Откос слева постепенно становился всё более крутым, заслоняя мелькнувшие было в просветах групп кустов разбитые домики все той же турбазы. На нём начали появляться сначала одиночные, а потом растущие купами деревья – по три-четыре ствола почти что из одного корня. У самого откоса горбящийся под тяжестью навьюченного груза радист указал влево рукой, чуть более светлым пятном мелькнувшей на фоне окружающей темноты, и Николай разглядел в треугольнике спускающейся к реке расщелины на мгновение показавшийся приземистый дом. Строение Г-образной формы стояло к ним углом, показывая сразу три свои стороны – так иногда рисуют крестьянские сараи в детских книгах.
– Столовка? – спросил сбоку «Гиви».
Николай до этого не предполагал, что виденное им до этого пару раз полуразбитое здание было столовой в те времена, когда турбаза существовала, но однажды он действительно разглядел неподалеку от него кучу каких-то проржавевших железяк, так что мысль показалась ему вполне здравой.
«Пожалуй…».
Сил произнести слово вслух неожиданно не хватило, и поэтому пришлось просто подумать его про себя.
Николай потратил ещё несколько секунд, стараясь привязать местность к плавающей перед глазами координатной сетке, на которой сияющей призмой полыхала цель пути. Одно дело – как человек представляет себе окружающее, и совсем другое – как он в нём ориентируется, а уж ночью это было совсем непросто.
– Ещё метров сто. Не проскочить бы… – произнёс он в сторону бегущего теперь не впереди, а почему-то на метр или полтора в стороне командира.
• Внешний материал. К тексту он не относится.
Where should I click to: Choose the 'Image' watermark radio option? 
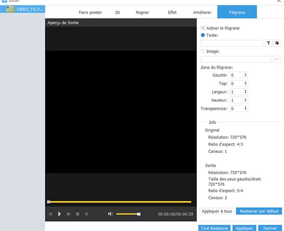(204, 51)

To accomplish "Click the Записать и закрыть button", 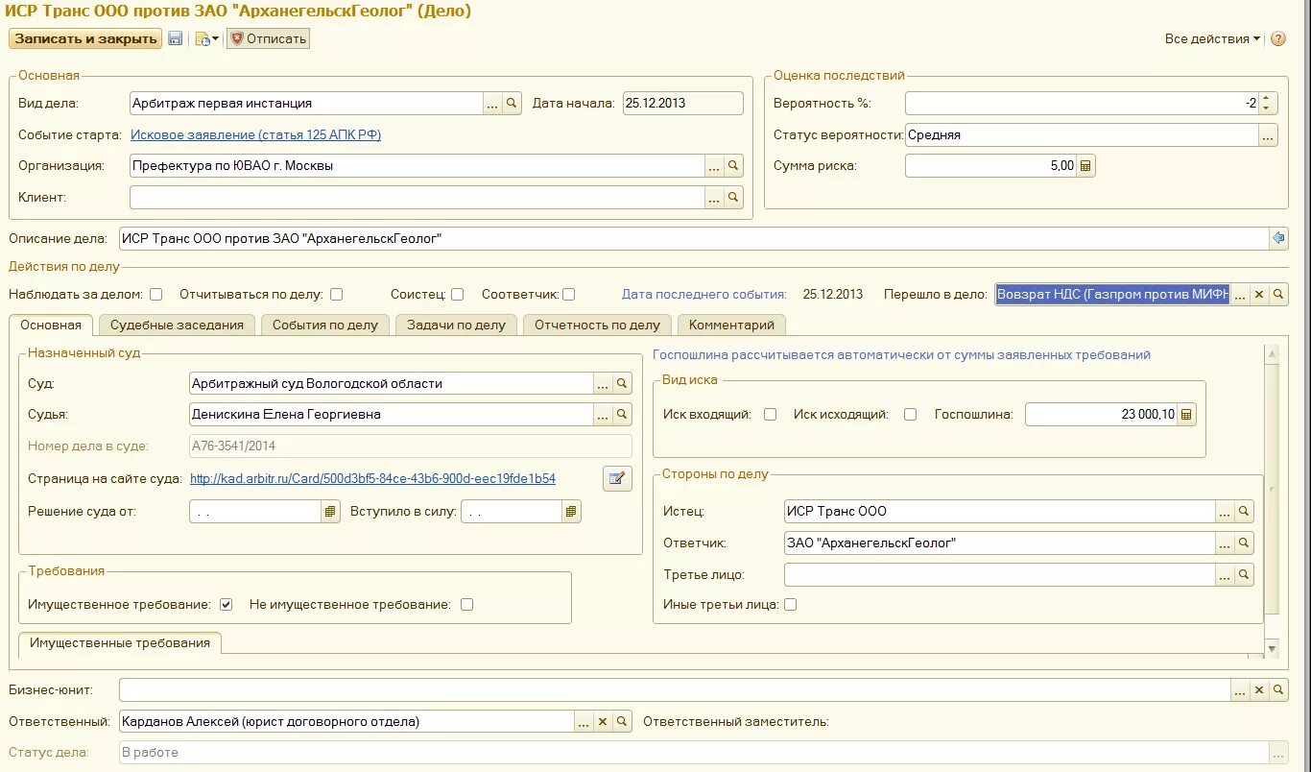I will point(85,38).
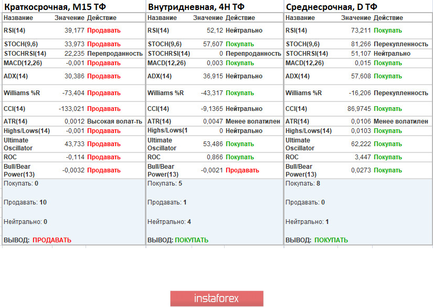433x307 pixels.
Task: Select the Среднесрочная, D ТФ heading
Action: point(331,7)
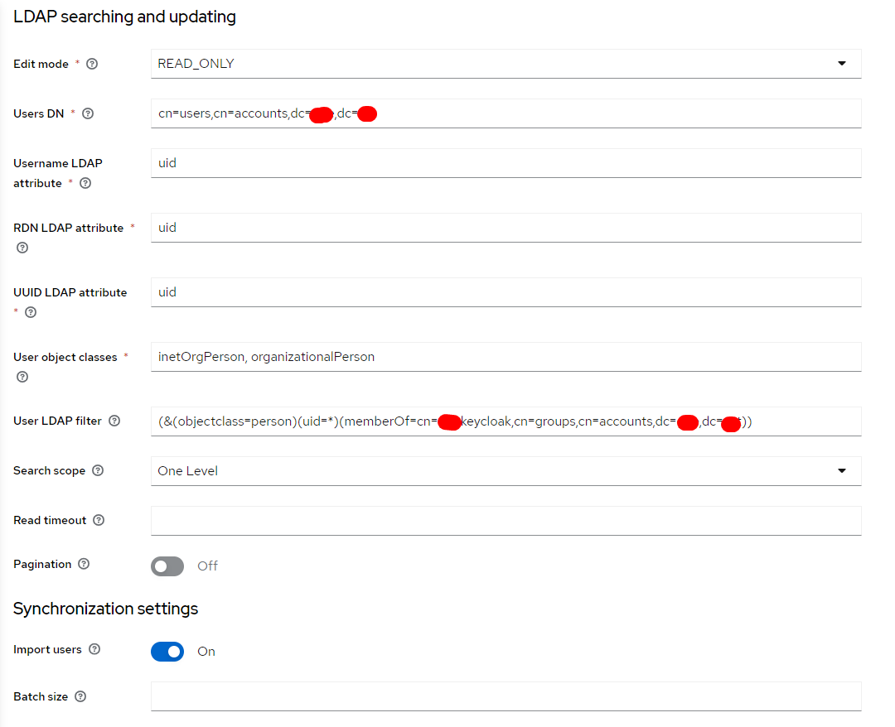The image size is (895, 727).
Task: Open help for User object classes
Action: 22,377
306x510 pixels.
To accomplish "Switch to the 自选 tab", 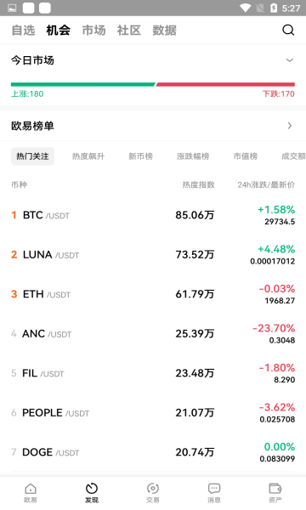I will point(23,31).
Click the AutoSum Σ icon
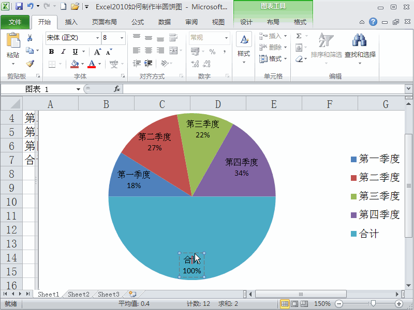The image size is (414, 310). click(299, 35)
– Не проскочим, – отозвался тот. – Вперёд!
Ещё несколько коротких отрезков такого же мягкого бега, особенно контрастных после пусть и ничтожной, но заминки, потраченной на обмен словами, – и слева над выступившим из темноты обрывом встала плотная стена зарослей. Каждое более-менее высокое дерево торчало как будто из пучка присоседившихся к нему тонких осиновых или ольховых стволиков, а от них отползали в стороны совсем уж приземистые кусты, по грудь человеку. Мелькнул и пропал позади просвет: какая-то асфальтированная площадка со столбами по углам, где сейчас громоздилась куча разбитых огнеупорных кирпичей – остатки разобранного им с ребятами дома, используемые для всяких мелких строительных нужд села, вроде обкладки дренажных траншей или площадок перед колодцами. Метров ещё через тридцать был мостик через речное русло, который спецназовцы обошли сразу с двух сторон: сверху и снизу, будто на полминуты выплеснув из своей цепочки два вскарабкавшихся по склону подсвеченных бежевым силуэта.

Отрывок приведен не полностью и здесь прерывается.